Limitations and Further Studies

There are some limitations of the present study that is useful to mention and address. First, the sample size (N = 389), although sufficient for validation (Worthington & Whittaker, 2006) and balanced for gender, may be increased to obtain greater representativeness and allow further analyses in order to test comparisons by age and marital status. Furthermore, it is important to highlight that 38% of the sample is not involved in a relationship; future research should also focus on the sentimental situation of the sample.

Furthermore, the absence of a clinical sample did not allow us to administer psychopathological tests, which would be interesting to investigate. Further studies should consider clinical samples, including patients with bipolar disorder (BD) characterized by an increase of libido and sexual activity, as mentioned in the DSM-5 (APA, 2013), rather than patients with unipolar depression (UD; Reynaert et al., 2010). As a matter of fact, “patients with BD also reported more frequently periods of increase in sexual activities such as increased interest in sex and having multiple partners, compared with patients with UD and control subjects” (Dell’Osso et al., 2009, p. 5).

In addition, the SDI-2 could help to investigate sexual desire in men and women with borderline personality disorder (BPD); in fact, previous research by Hurlbert et al. (1992) found that those with BPD demonstrate hypersexuality and/or promiscuity in their adult relationships. Therefore, the SDI-2 could be useful to assess the variability of sexual desire in BPD and its changes in different phases (Nisenbaum et al., 2010).
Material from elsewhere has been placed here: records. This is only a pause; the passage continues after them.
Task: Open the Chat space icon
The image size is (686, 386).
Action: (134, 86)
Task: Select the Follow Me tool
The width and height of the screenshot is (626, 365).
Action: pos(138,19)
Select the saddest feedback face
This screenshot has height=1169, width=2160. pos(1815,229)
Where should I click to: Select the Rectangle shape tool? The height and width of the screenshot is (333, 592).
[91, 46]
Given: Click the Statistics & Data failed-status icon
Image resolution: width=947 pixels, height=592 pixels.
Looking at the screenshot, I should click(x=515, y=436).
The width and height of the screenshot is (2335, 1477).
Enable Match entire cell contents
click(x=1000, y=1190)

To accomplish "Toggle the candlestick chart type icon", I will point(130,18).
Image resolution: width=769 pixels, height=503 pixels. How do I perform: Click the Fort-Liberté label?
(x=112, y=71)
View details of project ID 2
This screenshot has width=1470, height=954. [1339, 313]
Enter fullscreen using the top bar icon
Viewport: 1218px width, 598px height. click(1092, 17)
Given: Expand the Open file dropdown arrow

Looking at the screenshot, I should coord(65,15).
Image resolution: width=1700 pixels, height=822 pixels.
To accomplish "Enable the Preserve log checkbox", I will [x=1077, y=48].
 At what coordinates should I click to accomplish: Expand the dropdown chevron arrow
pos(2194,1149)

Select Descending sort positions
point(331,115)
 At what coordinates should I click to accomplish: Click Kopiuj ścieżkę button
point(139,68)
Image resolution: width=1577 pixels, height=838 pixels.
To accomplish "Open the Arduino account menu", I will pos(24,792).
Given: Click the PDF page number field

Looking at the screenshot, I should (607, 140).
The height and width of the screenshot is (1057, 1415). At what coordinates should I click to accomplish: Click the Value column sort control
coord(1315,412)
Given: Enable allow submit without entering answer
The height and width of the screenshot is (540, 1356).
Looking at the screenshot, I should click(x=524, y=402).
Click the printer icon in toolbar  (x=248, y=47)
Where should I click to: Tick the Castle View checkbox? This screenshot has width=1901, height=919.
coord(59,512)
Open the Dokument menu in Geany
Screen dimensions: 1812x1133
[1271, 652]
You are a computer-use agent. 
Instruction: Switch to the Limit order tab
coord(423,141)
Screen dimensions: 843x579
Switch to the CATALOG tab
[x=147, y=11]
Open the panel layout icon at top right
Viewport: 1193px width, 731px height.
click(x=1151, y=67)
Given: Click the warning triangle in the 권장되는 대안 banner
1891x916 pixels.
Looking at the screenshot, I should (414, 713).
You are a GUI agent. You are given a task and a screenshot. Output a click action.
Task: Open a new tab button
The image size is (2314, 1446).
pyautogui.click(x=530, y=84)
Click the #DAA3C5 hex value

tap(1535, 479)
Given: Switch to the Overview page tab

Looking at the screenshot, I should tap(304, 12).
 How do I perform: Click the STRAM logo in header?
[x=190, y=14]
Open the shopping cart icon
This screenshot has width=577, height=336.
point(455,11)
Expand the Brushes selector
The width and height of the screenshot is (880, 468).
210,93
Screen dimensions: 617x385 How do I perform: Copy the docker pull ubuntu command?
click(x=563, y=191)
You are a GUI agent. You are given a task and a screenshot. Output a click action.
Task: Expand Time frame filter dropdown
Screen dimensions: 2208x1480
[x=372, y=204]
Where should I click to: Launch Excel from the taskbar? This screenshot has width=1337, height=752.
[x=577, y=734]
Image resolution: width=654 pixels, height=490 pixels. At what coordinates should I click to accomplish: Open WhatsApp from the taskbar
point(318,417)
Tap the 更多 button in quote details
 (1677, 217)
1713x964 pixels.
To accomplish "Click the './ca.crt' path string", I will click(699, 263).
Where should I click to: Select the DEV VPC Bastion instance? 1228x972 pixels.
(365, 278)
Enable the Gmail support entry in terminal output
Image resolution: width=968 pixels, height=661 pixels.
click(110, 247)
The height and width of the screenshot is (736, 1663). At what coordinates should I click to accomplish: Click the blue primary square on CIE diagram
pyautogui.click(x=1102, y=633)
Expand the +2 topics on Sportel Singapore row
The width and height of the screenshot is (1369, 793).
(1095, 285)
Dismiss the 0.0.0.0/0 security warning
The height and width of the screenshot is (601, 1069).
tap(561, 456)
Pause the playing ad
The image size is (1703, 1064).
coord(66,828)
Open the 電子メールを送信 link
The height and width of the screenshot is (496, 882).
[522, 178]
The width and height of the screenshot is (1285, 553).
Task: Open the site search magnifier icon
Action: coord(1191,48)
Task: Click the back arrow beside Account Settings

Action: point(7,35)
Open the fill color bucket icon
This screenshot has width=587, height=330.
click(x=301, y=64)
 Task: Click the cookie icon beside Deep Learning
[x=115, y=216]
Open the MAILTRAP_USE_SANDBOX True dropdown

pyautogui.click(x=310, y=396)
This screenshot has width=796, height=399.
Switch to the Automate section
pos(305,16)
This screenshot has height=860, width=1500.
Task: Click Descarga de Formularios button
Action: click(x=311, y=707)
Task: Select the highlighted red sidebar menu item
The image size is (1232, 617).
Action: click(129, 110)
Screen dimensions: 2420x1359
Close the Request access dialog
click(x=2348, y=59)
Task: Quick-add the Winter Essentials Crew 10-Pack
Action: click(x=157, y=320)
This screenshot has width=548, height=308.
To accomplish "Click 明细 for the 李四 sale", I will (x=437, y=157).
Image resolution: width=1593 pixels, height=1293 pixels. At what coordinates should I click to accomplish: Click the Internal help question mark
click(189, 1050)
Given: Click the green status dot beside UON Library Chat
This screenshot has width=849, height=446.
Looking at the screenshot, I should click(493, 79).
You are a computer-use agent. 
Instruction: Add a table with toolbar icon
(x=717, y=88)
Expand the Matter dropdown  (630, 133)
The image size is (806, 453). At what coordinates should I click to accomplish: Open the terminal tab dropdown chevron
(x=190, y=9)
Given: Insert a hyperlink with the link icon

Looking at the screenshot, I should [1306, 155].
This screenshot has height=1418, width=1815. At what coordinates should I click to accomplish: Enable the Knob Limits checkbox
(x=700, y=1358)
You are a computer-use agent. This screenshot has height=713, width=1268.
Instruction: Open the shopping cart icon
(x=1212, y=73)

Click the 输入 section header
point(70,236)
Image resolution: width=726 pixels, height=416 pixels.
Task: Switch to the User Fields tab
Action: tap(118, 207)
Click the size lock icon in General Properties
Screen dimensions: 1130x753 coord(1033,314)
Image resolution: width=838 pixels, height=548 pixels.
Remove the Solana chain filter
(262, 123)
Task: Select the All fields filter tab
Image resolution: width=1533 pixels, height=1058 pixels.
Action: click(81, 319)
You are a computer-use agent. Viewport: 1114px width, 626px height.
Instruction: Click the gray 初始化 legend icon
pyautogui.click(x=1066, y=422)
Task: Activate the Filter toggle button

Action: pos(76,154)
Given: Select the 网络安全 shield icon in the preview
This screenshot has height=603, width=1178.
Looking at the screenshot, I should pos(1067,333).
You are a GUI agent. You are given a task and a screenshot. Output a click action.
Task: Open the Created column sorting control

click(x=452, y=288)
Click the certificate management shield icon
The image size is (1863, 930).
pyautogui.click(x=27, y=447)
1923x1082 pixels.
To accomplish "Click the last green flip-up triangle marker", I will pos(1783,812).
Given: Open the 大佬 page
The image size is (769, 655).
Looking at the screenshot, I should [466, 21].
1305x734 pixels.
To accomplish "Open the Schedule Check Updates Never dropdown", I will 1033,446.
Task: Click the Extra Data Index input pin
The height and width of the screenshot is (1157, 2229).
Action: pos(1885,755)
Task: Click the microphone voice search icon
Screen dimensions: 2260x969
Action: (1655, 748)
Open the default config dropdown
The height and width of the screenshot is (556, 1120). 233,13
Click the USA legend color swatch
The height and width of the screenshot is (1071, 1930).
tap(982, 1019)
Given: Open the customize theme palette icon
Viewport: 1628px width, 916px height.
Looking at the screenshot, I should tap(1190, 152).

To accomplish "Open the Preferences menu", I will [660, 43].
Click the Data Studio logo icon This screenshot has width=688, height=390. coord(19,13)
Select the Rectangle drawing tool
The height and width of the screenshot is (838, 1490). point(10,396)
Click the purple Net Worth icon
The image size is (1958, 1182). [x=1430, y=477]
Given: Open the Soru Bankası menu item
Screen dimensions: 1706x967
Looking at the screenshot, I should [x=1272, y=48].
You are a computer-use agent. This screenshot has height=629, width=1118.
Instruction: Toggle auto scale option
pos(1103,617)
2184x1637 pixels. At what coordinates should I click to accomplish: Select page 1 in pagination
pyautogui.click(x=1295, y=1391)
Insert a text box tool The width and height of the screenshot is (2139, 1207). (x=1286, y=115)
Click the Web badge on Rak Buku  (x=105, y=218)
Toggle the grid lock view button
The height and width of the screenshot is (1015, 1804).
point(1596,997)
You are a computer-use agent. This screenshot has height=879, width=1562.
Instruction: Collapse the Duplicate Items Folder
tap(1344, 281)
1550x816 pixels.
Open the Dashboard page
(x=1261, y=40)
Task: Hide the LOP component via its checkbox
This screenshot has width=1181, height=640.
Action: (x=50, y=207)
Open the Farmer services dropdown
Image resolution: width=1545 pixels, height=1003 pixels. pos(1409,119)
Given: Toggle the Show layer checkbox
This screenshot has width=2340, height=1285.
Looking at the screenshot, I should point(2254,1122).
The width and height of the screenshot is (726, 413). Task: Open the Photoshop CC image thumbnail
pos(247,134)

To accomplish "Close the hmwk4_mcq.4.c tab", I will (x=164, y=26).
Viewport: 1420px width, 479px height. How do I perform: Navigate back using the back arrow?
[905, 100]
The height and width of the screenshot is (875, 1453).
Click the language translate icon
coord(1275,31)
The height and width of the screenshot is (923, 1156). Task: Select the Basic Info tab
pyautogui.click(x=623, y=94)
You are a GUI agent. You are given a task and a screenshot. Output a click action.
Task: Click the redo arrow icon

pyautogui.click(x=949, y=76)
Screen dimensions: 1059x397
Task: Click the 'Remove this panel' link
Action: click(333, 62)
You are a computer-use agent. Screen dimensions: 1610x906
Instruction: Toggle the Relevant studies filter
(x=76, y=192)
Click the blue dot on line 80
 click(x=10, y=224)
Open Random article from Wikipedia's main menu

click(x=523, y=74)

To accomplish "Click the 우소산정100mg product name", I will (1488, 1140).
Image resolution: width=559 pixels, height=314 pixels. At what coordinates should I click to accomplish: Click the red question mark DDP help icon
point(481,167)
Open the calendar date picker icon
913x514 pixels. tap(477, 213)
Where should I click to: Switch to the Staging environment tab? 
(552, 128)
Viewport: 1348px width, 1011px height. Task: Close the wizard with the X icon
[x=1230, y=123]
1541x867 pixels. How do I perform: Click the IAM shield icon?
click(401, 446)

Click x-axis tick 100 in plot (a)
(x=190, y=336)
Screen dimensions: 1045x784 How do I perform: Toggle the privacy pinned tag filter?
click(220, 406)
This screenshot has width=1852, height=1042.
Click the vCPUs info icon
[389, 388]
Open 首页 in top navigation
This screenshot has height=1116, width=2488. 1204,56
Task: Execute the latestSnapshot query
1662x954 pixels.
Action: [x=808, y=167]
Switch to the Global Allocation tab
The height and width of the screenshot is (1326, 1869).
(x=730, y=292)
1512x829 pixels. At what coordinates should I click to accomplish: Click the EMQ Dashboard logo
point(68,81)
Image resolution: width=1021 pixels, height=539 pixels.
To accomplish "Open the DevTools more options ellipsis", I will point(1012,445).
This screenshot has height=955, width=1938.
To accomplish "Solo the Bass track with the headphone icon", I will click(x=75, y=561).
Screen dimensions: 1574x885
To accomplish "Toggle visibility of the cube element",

Thus, future use of the SDI-2 should compare clinical groups with a control group, in order to show the difference in psychopathology.

Conclusions

In conclusion, the present study showed empirical evidences about the reliability, external validity, and good psychometric properties of the Italian version of the SDI-2. The scale allows for the evaluation of sexual desire also in Italian population, filling a literature gap. Furthermore, the study supported the two factors of sexual desire: dyadic sexual desire and solitary sexual desire. The validation of the Italian version of the SDI-2 could open new ideas for research and clinical practice, in a field, that of sexual desire, which still needs further investigation. Practically speaking, the SDI-2 may be administrated in Italian patients with sexual disorders in order to provide new empirical information about the difference between sexual activity and sexual desire. Furthermore, it can be used in clinical practice to analyze and highlight the early signals related to changes of sexual desire in clinical patients.